Island wakes in shallow coastal waters

Abstract

Rattray Island, northeast Australia, is 1.5 km long, 300 m wide, and lies in well‐mixed water approximately 25 m deep. Its long axis is inclined at about 60° into the direction of the dominant semidiurnal tidal current. The length of the wake in the lee of the island, as documented by aerial photographs and satellite imagery, appears to equal that of the wake behind a flat plate in a two‐dimensional flow at a Reynolds number of about 10. However, current metering, drogues measurements, and temperature mapping indicate internal wake velocities much greater than would be consistent with such a simple low Reynolds number model.
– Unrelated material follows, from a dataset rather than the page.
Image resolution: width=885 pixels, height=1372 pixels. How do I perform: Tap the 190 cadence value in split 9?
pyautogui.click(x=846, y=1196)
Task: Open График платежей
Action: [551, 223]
Further, estimates of the turbulent eddy coefficient suggest an effective Reynolds number more in the vicinity of 10³. To reconcile these observational differences and to explain the observed upwelling in the core of the wake, an Ekman pumping model is proposed. It is postulated that the Ekman benthic boundary layer driven by rotation in the wake allows the vertical vorticity introduced into the water at the tip of the island at the point of separation, to be negated by the vorticity of opposite sign introduced at the bottom. Further, it is shown that a large fraction of the kinetic energy of the upstream flow facing the island is used to drive the wake eddies, leading to the conclusions that the trapping of water in the lee of islands greatly increases head losses on continental shelves with numerous islands, coral reefs, and rock outcrops.